The final contractors worth singling out are owned by businessmen Madoda Khoba and Tlale Mokgadi, both alleged to be close to Magashule.
Khoba is based in the former homeland of QwaQwa and is said to be one of Magashule’s closest friends in this part of the province. His two companies, Group Two Trading Enterprise and Group YWO Trading Enterprise, earned an impressive R210 million in revenue from the FSHS between 2009 and early 2018, coinciding exactly with Magashule’s rule as premier.
There is documentary proof that Khoba may have dished out bribes to clear certain regulatory obstacles. Records from a court case in the
North Gauteng High Court detail how he allegedly paid an official of the Construction Industry Development Board R6 000 to get a higher CIDB grading in 2007. A higher grading would have allowed Khoba’s companies to bid for more lucrative government tenders, such as the ones he clinched in the Free State. 27
Mokgadi’s company, E’tsho Civils, is one of the private firms the FSHS appointed to draw up a report following the R1-billion debacle in 2010. But it has been doing well on the construction side of things too.
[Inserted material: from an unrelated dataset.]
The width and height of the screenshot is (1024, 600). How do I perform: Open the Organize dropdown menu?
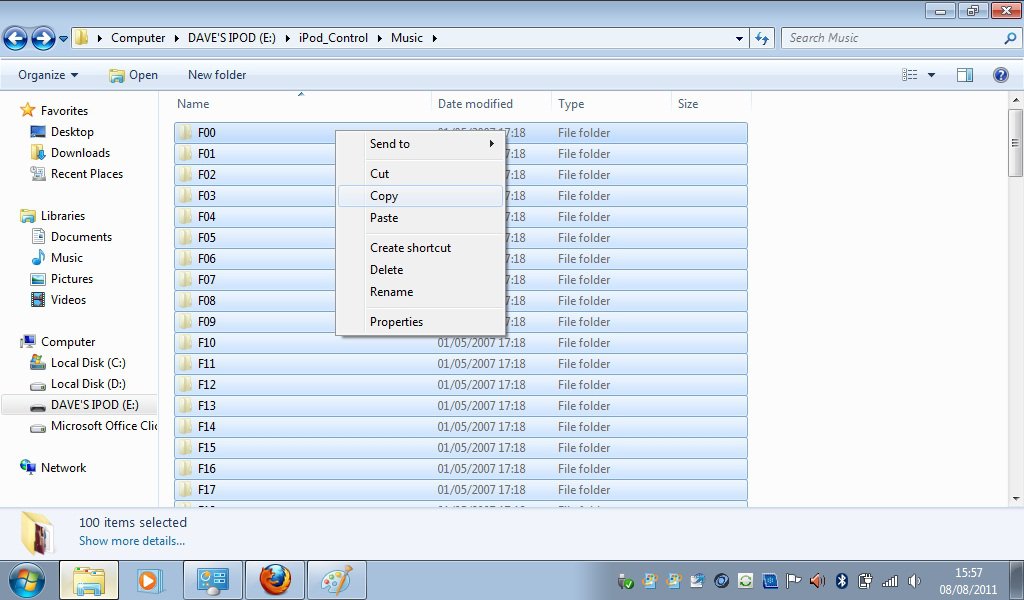click(x=48, y=75)
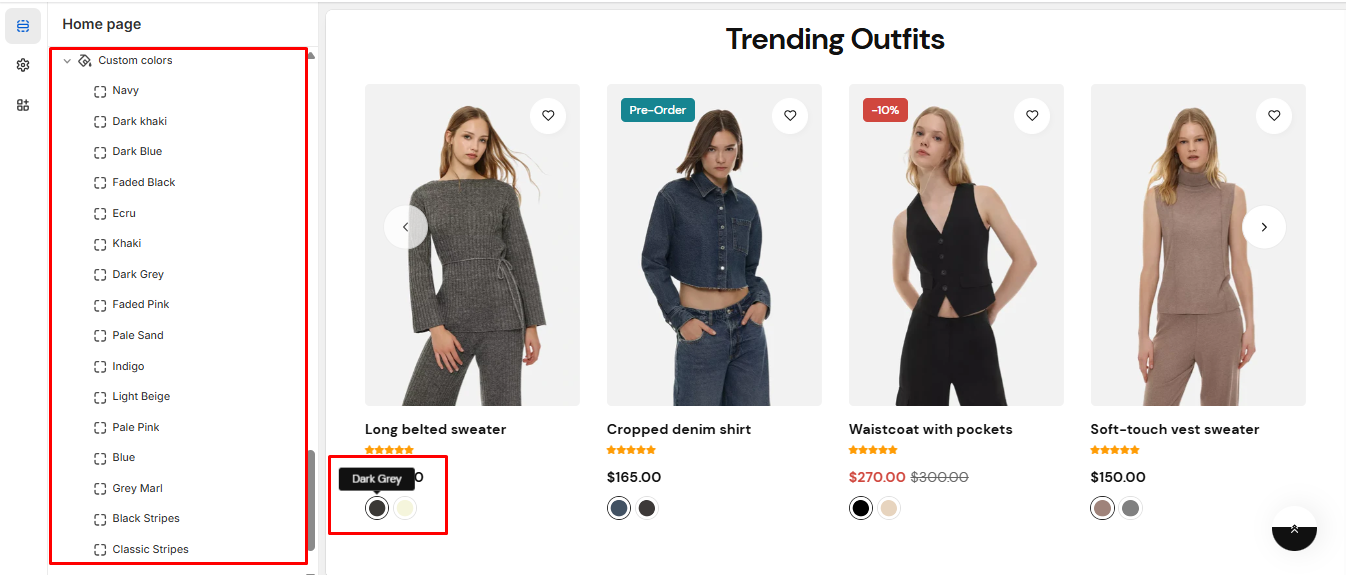
Task: Choose Dark Grey swatch on Long belted sweater
Action: 377,508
Between 2011 and 2017, E’tsho Civils netted a cool R150 million in revenue from the department, the HSS shows.
A few of my sources told me that Mokgadi and Magashule ‘travel the world together’. I found some evidence of this in the IgoFiles, the leaked documents I unpack in Part VII. A document from the premier’s office shows that in early 2014 Mokgadi flew to Cuba with Magashule.
There is overwhelming evidence that a large slice of the pie in the Free State housing department’s big splurge was gobbled up by contractors who either had tangible links to Magashule or were said to be close to him. In fact, R250 million was channelled to ten such companies in the two years between 2010 and 2012 alone. This included large payments to the likes of Blacky Seoe (a former business partner), Hantsi Matseke (a close friend from Parys) and Moreki Moroka (wife of a long-time lawyer pal).
But this was just the start of a process that would eventually see a mountain of money shift to people in Magashule’s inner circle. These contractors, along with a few others who got in on the action only after the R1-billion splurge, altogether received a staggering R2 billion in revenue from the FSHS during the nine years of Magashule’s reign as
premier.
His daughter, Thoko Malembe, started scoring FSHS contracts in November 2013. Unital Holdings, the company in which she is a 30
per cent shareholder, received contracts worth more than R150 million from the department for the failed Vogelfontein housing project outside Bethlehem. My work on this story for News24 revealed that Magashule’s office influenced the awarding of the contract, and that he visited the site in person after Unital was appointed. 28 Magashule denied influencing the awarding of the contract, but failed to or refused to comment on his daughter’s stake in the company.
Despite clear indications that contractors linked to Magashule are among the worst culprits when it comes to failed, delayed or substandard RDP projects, these companies were excluded from the FSHS’s attempts to recover wasted money.
In July 2015, the Democratic Alliance asked the department to provide figures on incomplete houses to the provincial legislature’s portfolio committee on public works, infrastructure, roads, transport and human settlements. Mokhesi came back with a truly shocking number – there were almost 11 000 incomplete houses all over the province, the HOD admitted. 29 Another submission to the portfolio committee in 2018 failed to put a figure on the total number of incomplete houses, but it confirmed that the problem had not been resolved and that projects awarded to politically connected contractors during 2010 had still not been completed. 30
The man who should be held accountable for this mess is Ace Magashule. As evidenced by the myriad examples unpacked in this chapter, Magashule clearly loomed large in the province’s allocation of housing contracts during his time as premier. This allowed him to dish
out RDP contracts worth billions of rands to friends, family members, former business partners and other associates. Many of these contractors were completely unprepared for large RDP projects and consequently contributed to the scourge of unfinished houses that still affects poor people in the Free State today.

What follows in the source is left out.